**WHAT TO DO:**
Go through the data below and return each line where the string "will" appears.
-- DATA IN THIS EXERCISE follows --
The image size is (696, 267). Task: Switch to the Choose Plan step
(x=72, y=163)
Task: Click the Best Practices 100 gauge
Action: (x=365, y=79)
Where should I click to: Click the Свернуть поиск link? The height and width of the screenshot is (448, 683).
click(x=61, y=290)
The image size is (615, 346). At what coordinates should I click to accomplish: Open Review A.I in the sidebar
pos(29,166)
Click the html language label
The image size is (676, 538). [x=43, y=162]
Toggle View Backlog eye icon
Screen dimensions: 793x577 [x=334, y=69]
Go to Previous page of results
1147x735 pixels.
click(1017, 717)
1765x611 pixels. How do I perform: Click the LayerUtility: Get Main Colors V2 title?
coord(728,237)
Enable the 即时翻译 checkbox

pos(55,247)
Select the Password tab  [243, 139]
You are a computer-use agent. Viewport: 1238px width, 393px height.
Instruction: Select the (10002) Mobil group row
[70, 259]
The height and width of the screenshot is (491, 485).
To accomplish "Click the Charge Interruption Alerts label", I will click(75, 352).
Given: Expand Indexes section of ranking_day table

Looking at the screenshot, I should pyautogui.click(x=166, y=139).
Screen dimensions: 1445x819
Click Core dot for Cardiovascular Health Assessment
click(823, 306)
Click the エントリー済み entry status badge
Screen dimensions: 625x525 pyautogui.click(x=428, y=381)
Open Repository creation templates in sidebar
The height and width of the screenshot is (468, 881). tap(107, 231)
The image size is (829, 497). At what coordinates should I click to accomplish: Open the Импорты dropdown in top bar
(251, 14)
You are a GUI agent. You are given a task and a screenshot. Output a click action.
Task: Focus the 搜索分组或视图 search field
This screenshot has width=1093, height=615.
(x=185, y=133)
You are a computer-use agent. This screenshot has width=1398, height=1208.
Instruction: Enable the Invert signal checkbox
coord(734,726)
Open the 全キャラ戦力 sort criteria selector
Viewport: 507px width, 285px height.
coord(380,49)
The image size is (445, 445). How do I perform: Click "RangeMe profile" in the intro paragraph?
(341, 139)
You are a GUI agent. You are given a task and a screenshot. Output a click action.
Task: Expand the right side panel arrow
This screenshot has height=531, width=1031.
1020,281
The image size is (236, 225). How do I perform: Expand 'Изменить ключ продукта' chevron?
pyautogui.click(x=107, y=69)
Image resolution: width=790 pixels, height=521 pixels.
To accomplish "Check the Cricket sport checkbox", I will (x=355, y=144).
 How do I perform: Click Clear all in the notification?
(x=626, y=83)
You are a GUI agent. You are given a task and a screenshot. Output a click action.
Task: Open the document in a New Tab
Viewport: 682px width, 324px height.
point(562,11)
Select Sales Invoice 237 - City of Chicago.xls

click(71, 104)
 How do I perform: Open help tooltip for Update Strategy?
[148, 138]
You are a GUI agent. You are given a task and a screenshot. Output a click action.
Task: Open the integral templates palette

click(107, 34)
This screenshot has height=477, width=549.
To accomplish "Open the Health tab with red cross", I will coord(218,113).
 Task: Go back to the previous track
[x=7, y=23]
-- DATA IN THIS EXERCISE concluded --
**EXERCISE ANSWER:**
To accomplish "Click the Charge Interruption Alerts label", I will click(75, 352).
To accomplish "Check the Cricket sport checkbox", I will (x=355, y=144).
To accomplish "Open the Health tab with red cross", I will coord(218,113).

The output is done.